__Task directions__: Starting at the line below holding "This screenshot has height=809, width=1256." and stopping at the line holding "Open favorites via", print every line exactly, both ends included, and leave the rest out.

[[ Available data open ]]

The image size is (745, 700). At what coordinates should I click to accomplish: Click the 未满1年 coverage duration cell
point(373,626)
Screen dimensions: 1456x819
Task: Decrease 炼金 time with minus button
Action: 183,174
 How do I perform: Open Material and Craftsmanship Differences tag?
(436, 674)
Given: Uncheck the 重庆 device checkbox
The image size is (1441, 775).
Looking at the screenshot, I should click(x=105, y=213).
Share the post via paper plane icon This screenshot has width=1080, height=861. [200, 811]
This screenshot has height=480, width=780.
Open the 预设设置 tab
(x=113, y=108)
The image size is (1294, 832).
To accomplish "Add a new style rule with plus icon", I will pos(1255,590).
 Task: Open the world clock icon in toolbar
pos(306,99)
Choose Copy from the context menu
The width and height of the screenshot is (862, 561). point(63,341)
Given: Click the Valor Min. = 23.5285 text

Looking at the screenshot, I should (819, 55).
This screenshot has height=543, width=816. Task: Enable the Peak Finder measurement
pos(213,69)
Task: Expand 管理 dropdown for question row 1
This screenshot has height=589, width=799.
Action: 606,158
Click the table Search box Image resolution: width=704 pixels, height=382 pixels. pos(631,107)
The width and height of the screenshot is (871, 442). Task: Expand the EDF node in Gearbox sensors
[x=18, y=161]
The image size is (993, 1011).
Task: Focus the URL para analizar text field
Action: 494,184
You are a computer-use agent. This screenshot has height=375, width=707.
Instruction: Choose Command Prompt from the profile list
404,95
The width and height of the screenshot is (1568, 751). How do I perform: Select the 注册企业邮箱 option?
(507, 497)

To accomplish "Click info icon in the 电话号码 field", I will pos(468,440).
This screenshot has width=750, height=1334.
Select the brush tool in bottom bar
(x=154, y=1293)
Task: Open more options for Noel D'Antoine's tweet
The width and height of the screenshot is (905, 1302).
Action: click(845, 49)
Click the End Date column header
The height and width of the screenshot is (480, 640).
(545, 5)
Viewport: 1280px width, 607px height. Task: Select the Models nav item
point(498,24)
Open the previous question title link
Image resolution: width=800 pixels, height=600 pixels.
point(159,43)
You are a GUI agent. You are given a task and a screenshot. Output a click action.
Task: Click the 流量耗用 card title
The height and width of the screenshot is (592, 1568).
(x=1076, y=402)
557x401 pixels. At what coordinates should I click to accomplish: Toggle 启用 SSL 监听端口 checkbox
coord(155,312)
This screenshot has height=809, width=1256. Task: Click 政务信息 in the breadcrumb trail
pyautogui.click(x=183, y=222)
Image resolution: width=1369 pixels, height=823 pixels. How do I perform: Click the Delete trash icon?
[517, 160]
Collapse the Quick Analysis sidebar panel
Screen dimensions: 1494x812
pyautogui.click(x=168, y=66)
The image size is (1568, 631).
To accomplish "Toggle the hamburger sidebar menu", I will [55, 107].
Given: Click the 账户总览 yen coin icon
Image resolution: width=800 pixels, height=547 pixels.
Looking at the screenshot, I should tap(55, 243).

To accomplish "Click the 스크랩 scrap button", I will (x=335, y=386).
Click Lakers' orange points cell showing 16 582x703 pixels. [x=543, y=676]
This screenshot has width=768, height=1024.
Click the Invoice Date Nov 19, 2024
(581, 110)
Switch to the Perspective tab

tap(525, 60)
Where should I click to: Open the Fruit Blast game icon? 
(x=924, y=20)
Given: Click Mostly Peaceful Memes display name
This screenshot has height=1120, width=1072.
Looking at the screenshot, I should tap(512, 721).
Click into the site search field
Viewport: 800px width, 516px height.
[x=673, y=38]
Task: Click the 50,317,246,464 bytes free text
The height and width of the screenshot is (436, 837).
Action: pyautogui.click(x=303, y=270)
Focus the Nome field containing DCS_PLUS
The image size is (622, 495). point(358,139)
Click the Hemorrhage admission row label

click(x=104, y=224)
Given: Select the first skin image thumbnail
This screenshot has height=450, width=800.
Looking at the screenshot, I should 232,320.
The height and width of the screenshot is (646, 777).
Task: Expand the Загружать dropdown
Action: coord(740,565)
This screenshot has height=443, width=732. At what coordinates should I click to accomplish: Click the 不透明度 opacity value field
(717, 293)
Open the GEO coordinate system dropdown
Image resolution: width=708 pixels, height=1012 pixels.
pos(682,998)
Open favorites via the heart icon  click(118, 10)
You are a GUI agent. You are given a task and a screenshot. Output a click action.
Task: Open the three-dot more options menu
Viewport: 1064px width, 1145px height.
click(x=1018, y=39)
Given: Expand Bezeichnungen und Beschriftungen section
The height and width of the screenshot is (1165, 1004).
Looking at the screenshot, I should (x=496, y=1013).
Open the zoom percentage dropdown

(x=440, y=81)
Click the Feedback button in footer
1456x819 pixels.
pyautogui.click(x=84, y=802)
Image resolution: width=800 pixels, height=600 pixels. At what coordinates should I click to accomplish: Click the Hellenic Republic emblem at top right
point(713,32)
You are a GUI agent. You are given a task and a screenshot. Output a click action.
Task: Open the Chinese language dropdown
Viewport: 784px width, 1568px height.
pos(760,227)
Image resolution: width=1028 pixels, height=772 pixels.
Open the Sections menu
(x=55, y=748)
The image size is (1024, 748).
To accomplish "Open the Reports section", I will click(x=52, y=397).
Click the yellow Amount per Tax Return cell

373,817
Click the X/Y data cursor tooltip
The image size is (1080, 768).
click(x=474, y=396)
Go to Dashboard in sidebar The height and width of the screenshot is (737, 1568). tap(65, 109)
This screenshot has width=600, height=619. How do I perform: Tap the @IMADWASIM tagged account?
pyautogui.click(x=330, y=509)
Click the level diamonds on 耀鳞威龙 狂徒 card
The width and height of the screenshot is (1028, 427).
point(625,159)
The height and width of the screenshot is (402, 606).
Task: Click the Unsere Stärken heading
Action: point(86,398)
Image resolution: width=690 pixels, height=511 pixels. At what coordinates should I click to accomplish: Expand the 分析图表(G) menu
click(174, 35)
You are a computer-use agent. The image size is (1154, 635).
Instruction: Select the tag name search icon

[[ Available data closed ]]

__Answer box__:
This screenshot has height=809, width=1256. Task: Click 政务信息 in the breadcrumb trail
pyautogui.click(x=183, y=222)
Image resolution: width=1369 pixels, height=823 pixels. How do I perform: Click the Delete trash icon?
[517, 160]
Collapse the Quick Analysis sidebar panel
Screen dimensions: 1494x812
pyautogui.click(x=168, y=66)
The image size is (1568, 631).
To accomplish "Toggle the hamburger sidebar menu", I will [55, 107].
Given: Click the 账户总览 yen coin icon
Image resolution: width=800 pixels, height=547 pixels.
Looking at the screenshot, I should tap(55, 243).

To accomplish "Click the 스크랩 scrap button", I will (x=335, y=386).
Click Lakers' orange points cell showing 16 582x703 pixels. [x=543, y=676]
This screenshot has width=768, height=1024.
Click the Invoice Date Nov 19, 2024
(581, 110)
Switch to the Perspective tab

tap(525, 60)
Where should I click to: Open the Fruit Blast game icon? 
(x=924, y=20)
Given: Click Mostly Peaceful Memes display name
This screenshot has height=1120, width=1072.
Looking at the screenshot, I should tap(512, 721).
Click into the site search field
Viewport: 800px width, 516px height.
[x=673, y=38]
Task: Click the 50,317,246,464 bytes free text
The height and width of the screenshot is (436, 837).
Action: pyautogui.click(x=303, y=270)
Focus the Nome field containing DCS_PLUS
The image size is (622, 495). point(358,139)
Click the Hemorrhage admission row label

click(x=104, y=224)
Given: Select the first skin image thumbnail
This screenshot has height=450, width=800.
Looking at the screenshot, I should 232,320.
The height and width of the screenshot is (646, 777).
Task: Expand the Загружать dropdown
Action: coord(740,565)
This screenshot has height=443, width=732. At what coordinates should I click to accomplish: Click the 不透明度 opacity value field
(717, 293)
Open the GEO coordinate system dropdown
Image resolution: width=708 pixels, height=1012 pixels.
pos(682,998)
Open favorites via the heart icon  click(118, 10)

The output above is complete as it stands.